The Covid pandemic has had a very strong impact on the mental health of children, probably affected in the strongest and most personal way: the study

Young girl (Pixabay)


The impact of the Covid-19 pandemic on everyone’s life has been devastating. Just think about how much the Coronavirus has limited our sociability, as well as our large or small daily actions. Since the beginning of 2020 it has been a succession of difficulties, between limitations and restrictions which have actually complicated the lives of all of us.
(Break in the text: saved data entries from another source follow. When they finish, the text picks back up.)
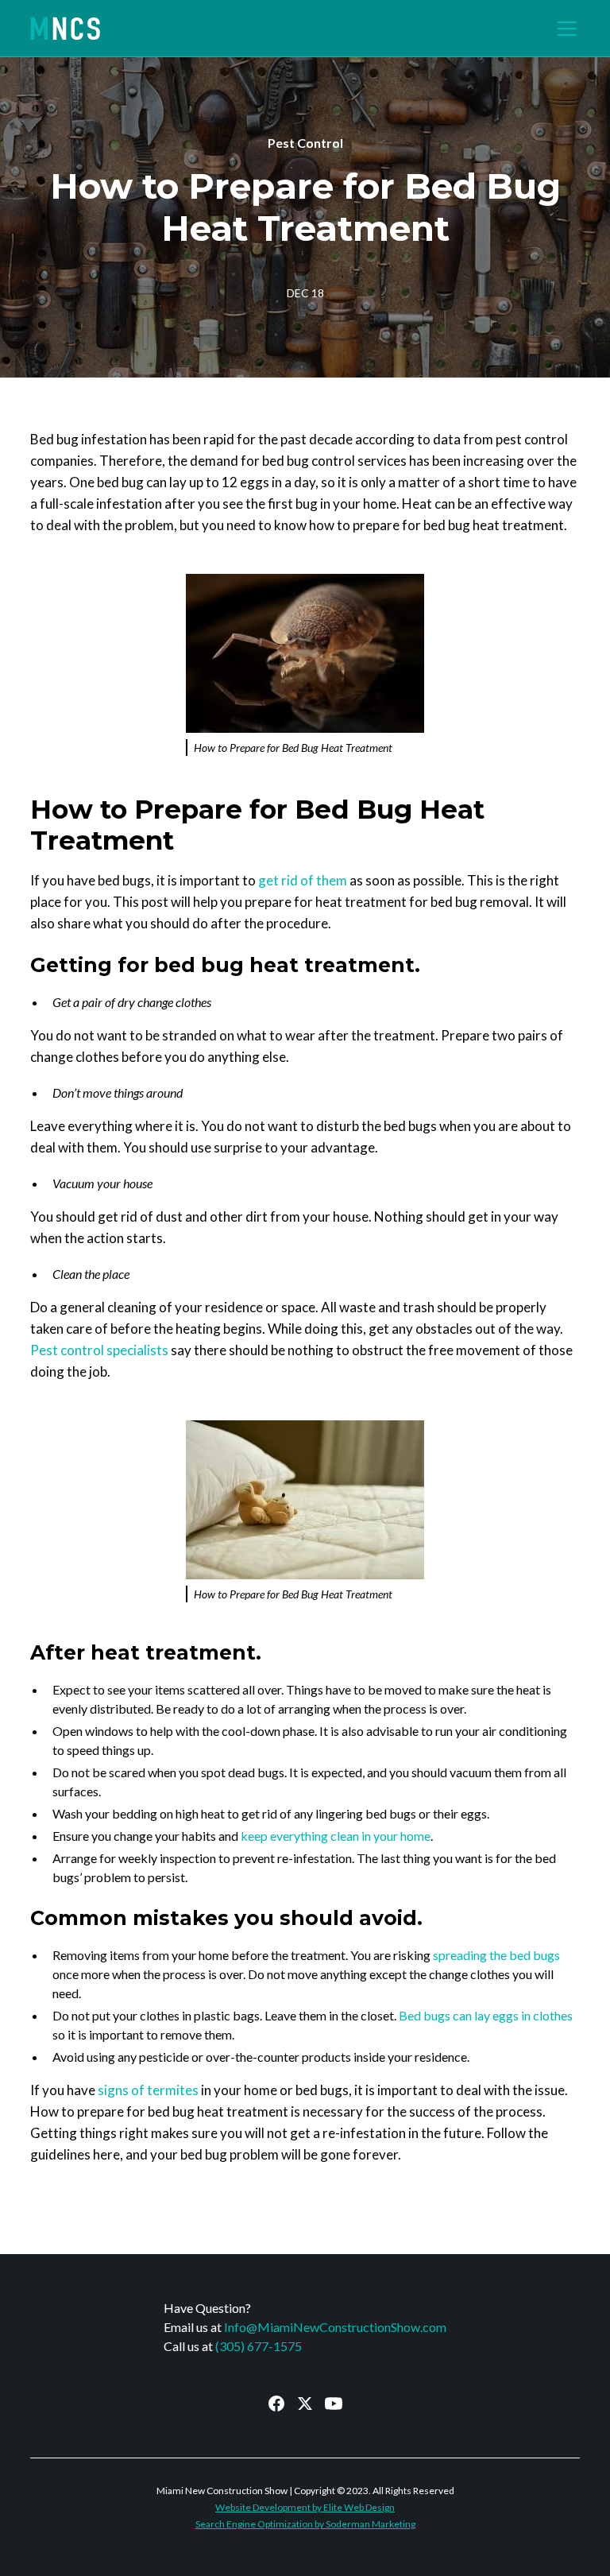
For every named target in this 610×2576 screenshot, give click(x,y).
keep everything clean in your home (335, 1835)
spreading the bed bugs (496, 1954)
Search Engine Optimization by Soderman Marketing (305, 2524)
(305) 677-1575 (258, 2345)
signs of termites (148, 2090)
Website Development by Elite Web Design (305, 2507)
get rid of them (302, 880)
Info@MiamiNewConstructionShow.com (335, 2326)
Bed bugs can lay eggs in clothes (486, 2015)
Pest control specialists (99, 1350)
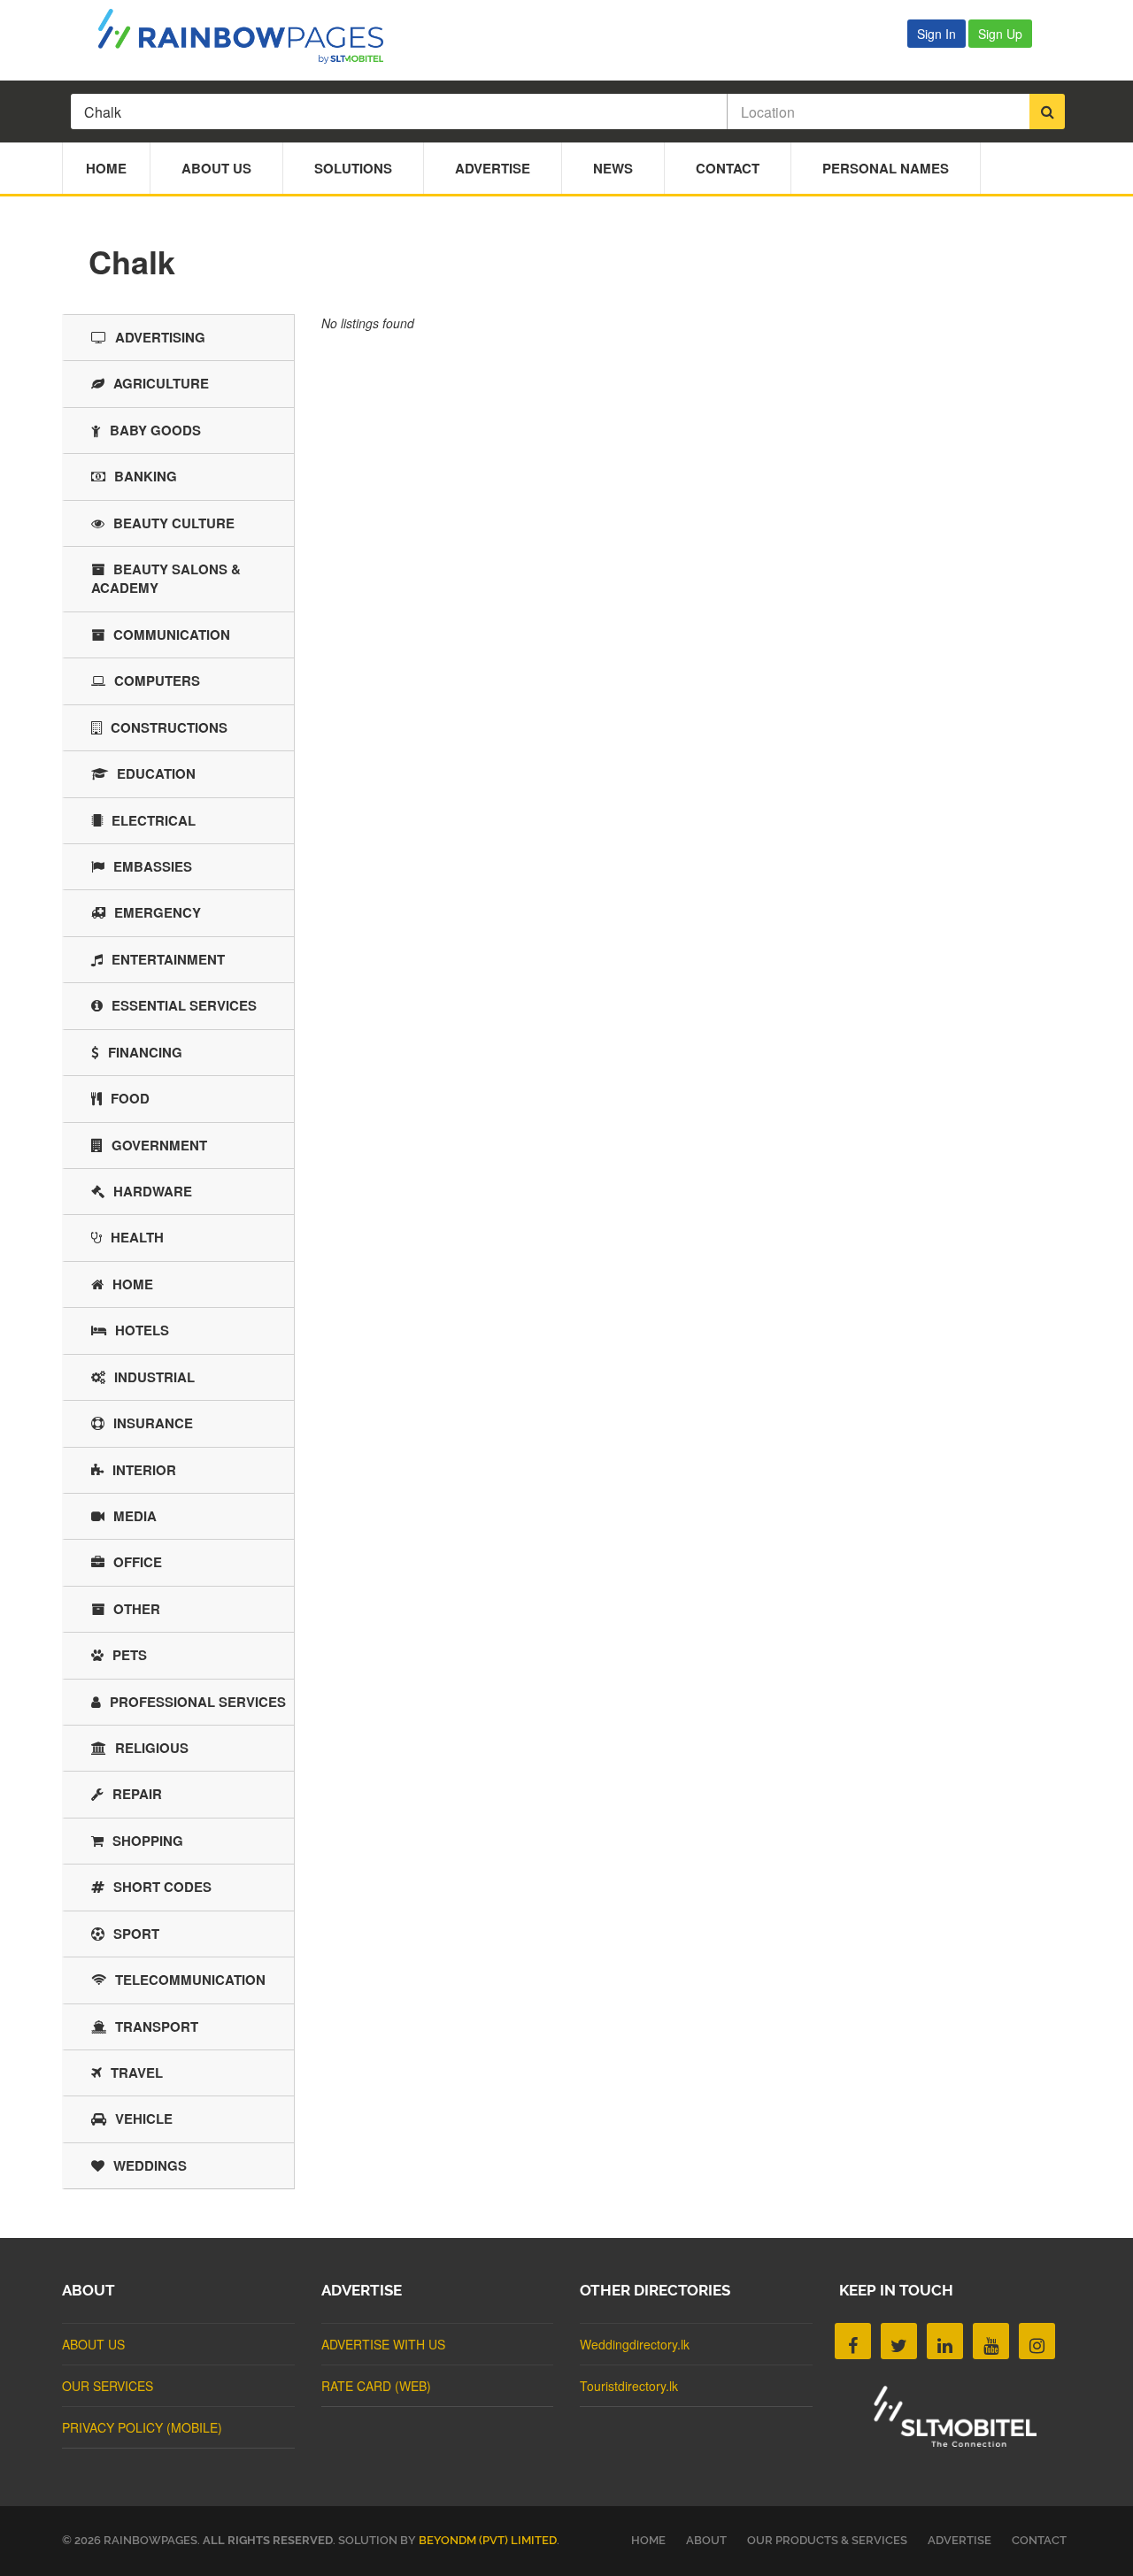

But who paid the most in terms of health not only physical (we know that in the latter case it was the elderly who were most affected) but above all mental, were the younger boys and girls. Especially the latter, who paid more than males for the great impediments linked to being together, meeting and sharing experiences. Events, parties, concerts, travels, simple gatherings at the bar or restaurant: only in the last year have we started to savor a newfound normalitybut first everything listed above has suffered a very strong setback which, in many cases, has forever marked someone’s lives.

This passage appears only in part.